Graham’s Law of diffusion
Graham’s Law of diffusion and effusion in chemistry is proposed by Scottish physical chemist Thomas Graham in 1948 to study the rate of diffusion and effusion for gases and liquid molecules. According to Graham’s law, At constant temperature and pressure, the rates of diffusion or effusion of different gases are inversely proportional to the square root of their densities. Let at constant temperature and pressure, the rate of diffusion or effusion of the gas molecules = r and density = d. According to Graham’s law, r = k/√d, where k is a gas constant.
What is diffusion?
Diffusion is the movement of gas molecules from high concentration to low concentration. It is occurred due to the random movement of the gas molecules. The phenomenon of diffusion is the tendency for any substance to spread uniformly throughout the space available to it.
What is effusion?
Effusion is the process in which a gas passing out through a pinhole in the wall of the container with a very small diameter. The diameter of the pinhole is less than that of the mean free path of the gas molecules. The escape of the gas is due to the pressure difference between the container and the outer environment. In learning chemistry or physics, the rate of effusion is used for the calculation of density, pressure, and temperature of the gases.
Graham’s Law formula
Let at constant temperature and pressure, r1 and r2 are the rates of diffusion or effusion of two gases having densities d1 and d2. According to the Graham’s law, r1 = 1/√d1 and r2 = 1/√d2. Therefore, r1/r2 = √d2/√d1.
How to calculate rate of diffusion?
Let at constant temperature and pressure, r1 and r2 be the rates of diffusion of two gases having molar mass M1 and M2 and densities d1 and d2. According to Graham’s law, r1/r2 = √d2/√d1. But the density of the gases proportional to the vapor density or density(d) ∝ vapour density (D). Again we know that molecular mass = 2 × vapour density or M = 2D. Therefore, r1/r2 = √M2/√M1. This formula is used to calculate the rate of diffusion in terms of the molecular weight of gases.
Diffusion of ammonia and hydrogen chloride
The molar mass of ammonia = 17 gm mol-1 and hydrogen chloride = 36.5 gm mol-1. From Graham’s law of diffusion, the rate of diffusion of ammonia (rNH3) = 1.46 × rHCl.
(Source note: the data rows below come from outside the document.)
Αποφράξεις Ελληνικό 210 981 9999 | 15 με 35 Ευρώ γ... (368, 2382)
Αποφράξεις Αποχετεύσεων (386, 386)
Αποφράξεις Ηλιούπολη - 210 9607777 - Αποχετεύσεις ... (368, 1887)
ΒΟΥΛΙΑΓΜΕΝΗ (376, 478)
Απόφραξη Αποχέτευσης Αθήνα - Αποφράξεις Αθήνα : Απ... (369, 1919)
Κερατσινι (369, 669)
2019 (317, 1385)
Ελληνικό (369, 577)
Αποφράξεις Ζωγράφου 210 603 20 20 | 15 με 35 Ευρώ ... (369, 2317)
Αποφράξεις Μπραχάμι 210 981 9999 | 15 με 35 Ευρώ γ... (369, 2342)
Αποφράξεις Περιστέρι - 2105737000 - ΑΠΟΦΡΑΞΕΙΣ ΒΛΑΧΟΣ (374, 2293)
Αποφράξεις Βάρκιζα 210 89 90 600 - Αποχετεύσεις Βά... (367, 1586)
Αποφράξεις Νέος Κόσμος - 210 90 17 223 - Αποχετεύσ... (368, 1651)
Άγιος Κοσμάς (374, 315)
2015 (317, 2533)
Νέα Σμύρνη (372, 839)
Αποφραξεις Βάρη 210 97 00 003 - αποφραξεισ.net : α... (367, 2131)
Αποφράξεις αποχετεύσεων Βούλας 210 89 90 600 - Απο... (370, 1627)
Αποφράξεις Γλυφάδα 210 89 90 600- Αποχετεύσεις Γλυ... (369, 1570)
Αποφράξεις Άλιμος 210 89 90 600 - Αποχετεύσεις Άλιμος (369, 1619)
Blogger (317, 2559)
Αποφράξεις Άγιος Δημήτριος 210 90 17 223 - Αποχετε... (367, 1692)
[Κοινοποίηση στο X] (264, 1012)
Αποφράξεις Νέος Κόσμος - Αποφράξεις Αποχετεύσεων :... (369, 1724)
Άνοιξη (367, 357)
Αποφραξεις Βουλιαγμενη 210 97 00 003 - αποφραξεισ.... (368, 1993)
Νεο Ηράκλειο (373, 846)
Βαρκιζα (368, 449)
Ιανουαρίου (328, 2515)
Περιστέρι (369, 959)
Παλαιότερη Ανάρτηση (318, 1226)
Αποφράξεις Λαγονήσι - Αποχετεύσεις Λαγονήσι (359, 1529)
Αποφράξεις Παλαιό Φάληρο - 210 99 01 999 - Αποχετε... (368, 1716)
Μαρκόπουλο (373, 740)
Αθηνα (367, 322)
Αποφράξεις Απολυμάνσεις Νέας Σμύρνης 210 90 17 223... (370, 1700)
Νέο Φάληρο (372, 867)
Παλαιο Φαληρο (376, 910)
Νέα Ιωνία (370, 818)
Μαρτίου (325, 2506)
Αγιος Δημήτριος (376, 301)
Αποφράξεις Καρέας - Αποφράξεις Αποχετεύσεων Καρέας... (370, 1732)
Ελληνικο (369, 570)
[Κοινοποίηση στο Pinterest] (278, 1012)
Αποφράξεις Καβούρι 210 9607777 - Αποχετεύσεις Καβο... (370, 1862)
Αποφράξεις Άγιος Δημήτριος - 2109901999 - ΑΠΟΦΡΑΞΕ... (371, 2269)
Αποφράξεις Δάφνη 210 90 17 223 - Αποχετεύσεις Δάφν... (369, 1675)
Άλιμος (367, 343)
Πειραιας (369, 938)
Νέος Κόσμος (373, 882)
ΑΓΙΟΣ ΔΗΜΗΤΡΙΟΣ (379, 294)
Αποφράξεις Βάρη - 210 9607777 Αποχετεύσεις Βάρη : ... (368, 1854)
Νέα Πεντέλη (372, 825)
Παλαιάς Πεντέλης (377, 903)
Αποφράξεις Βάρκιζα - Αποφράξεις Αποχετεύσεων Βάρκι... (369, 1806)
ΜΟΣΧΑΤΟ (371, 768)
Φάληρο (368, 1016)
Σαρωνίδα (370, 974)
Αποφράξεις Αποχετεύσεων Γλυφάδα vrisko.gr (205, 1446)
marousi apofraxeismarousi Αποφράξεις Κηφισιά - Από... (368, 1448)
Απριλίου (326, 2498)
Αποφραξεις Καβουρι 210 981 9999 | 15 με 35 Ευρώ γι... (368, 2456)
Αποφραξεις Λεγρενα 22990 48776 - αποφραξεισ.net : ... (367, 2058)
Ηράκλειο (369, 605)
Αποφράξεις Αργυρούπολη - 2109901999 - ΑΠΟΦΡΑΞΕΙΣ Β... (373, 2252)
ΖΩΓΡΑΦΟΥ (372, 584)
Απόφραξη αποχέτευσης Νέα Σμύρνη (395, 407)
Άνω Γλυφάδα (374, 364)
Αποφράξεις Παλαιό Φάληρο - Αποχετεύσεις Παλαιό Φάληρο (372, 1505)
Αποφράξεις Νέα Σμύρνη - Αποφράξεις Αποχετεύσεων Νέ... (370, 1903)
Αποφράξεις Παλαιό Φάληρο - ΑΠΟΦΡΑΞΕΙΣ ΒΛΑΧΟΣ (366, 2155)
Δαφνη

Therefore, ammonia will diffuse 1.46 times faster than hydrogen chloride gas.
How to calculate rate of effusion?
Let at constant temperature and pressure t1 and t2 be the time required for passing the same volume (v) of the two gases through the same pinhole. v/t1 = r1 and v/t2 = r2. Therefore, r1/r2 = t2/t1 = √d2/√d1. The temperature and pressure are fixed and the molar volume vm of both the gases is the same. Therefore, r1/r2 = t2/t1 = √M2/√M1. These two formulas are used for the calculation of the rate of effusion in terms of densities or molecular weight.
Problem: At constant temperature and pressure, 432 ml and 288 ml be the volume of the two gases passing through the same pinhole with the time 36 min and 48 min respectively. If the molar mass of one gas is 64 gm mol-1, how to find the molar mass of another gas by Graham’s law?
Solution: The rate of effusion, r1 = 432 ml/36 min = 12 ml min-1 and r2 = 288 ml/48 min = 6 ml min-1, the molar mass, M2 = 64 gm mol-1. Therefore, form the Graham law, molar mass (M1) = 64/4 = 16 gm mol-1.
Graham’s Law of diffusion from kinetic gas equation
The rate of diffusion or effusion assumed to be directly proportional to the root mean square speed or any other average speed. From the Kinetic theory of gases and the ideal gas law, we can derive the formula of Graham’s law of diffusion or effusion.
Application of Graham’s Law of diffusion
Graham’s Law is used for the following purposes,
- The practical application of Graham’s law is mainly used for the partial separation of the components in a gas mixture.
- If the mixture led out a tube made of porous walls, in a given time the lighter components will diffuse out more than the heavier ones.
- By repeating the process with each separate fraction from diffusion, the concentration of one component considerably increases compared to that of the other. This process is called atmolysis. Argon has been concentrated with nitrogen in this way.
- The isotopes of neon, chlorine, bromine, oxygen, etc have been partially separated by atmolysis.
- Graham’s Law is used for detecting marsh gas or methane from the coal mines.